It’s so different than the metrics of our lives and culture. So, I know that if I eat 500 less calories every day for a week, I will lose a pound. Because 3,500 calories equals a pound. I know that if I drive 74 miles an hour, I will make it to that certain spot on Interstate I-71 in 26 minutes. Nate Silver knew that if he created exactly the right algorithm, he’d call the election just right. The people at Google know . . . well, everything.

Sometimes I get the feeling that everyone else who does what I do (storytelling in one form or another, and the strategy behind it) has learned some better way than waiting for ideas to plop into their head. I feel like maybe they’ve tapped into some creativity algorithm.

Or maybe everyone who lives with the creative process day in and day out feels like they are making it up, too. Maybe the most successful creative director on Madison Avenue waits for inspiration to plop into her head the exact same way that I do.

I put something out to my Facebook friends this week, basically asking, “Hey, creative people, are we all just making things up?”

The overwhelming response was, “Um, yeah.”

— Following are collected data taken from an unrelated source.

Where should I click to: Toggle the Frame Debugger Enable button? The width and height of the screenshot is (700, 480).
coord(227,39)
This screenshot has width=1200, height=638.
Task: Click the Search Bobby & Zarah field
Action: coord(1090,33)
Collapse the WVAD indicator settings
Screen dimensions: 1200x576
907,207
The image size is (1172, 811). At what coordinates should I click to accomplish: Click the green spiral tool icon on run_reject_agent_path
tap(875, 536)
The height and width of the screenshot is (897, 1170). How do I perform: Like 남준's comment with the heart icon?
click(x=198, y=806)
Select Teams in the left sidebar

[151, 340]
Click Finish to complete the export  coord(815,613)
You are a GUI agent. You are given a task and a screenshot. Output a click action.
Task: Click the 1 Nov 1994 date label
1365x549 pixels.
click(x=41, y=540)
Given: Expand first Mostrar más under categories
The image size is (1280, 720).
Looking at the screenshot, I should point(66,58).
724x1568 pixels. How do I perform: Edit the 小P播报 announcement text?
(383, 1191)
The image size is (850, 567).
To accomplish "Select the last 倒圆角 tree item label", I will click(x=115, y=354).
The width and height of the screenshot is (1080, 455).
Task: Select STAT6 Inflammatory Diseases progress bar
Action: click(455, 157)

So I feel better that I’m not in it alone. But still, a powerful love and fear dynamic tugs at me. I love making things up for people, because it’s a chance to connect them with something raw and show them something cool about their business. I love the shaping of ideas into things.

But these moments of terror come, too: because what if I’m molding the wrong shape?¬† What if I didn’t get the whole picture of it before I seized on the inspiration?

There’s this disconnect between creativity and the desire to get the whole picture. On one hand, you really need to know as much as possible about a brand or a person or an idea before you start making things up about it. But on the other hand, if you know too much, it’s paralyzing. You talk yourself out of everything because you see every angle of how it might be wrong.

One of my Facebook friends pointed out that limitations are a real asset: when the universe limits your resources, you’re driven to discover answers (or strategies) that you wouldn’t have otherwise. I find this comforting.

But I also find my hyper-consciousness comforting. I mean, you can’t be hyper-conscious in the moment of creating. Like too much information, too much thinking is paralyzing.

But being hyper-conscious of how the flow happens and what it looks and feels like—while it might make me a little crazy, I think it’s what keeps me in check. It’s what makes me respect the process. And if you don’t respect the process, nothing you’ve made up is worth anything. There’s the repeatable metric.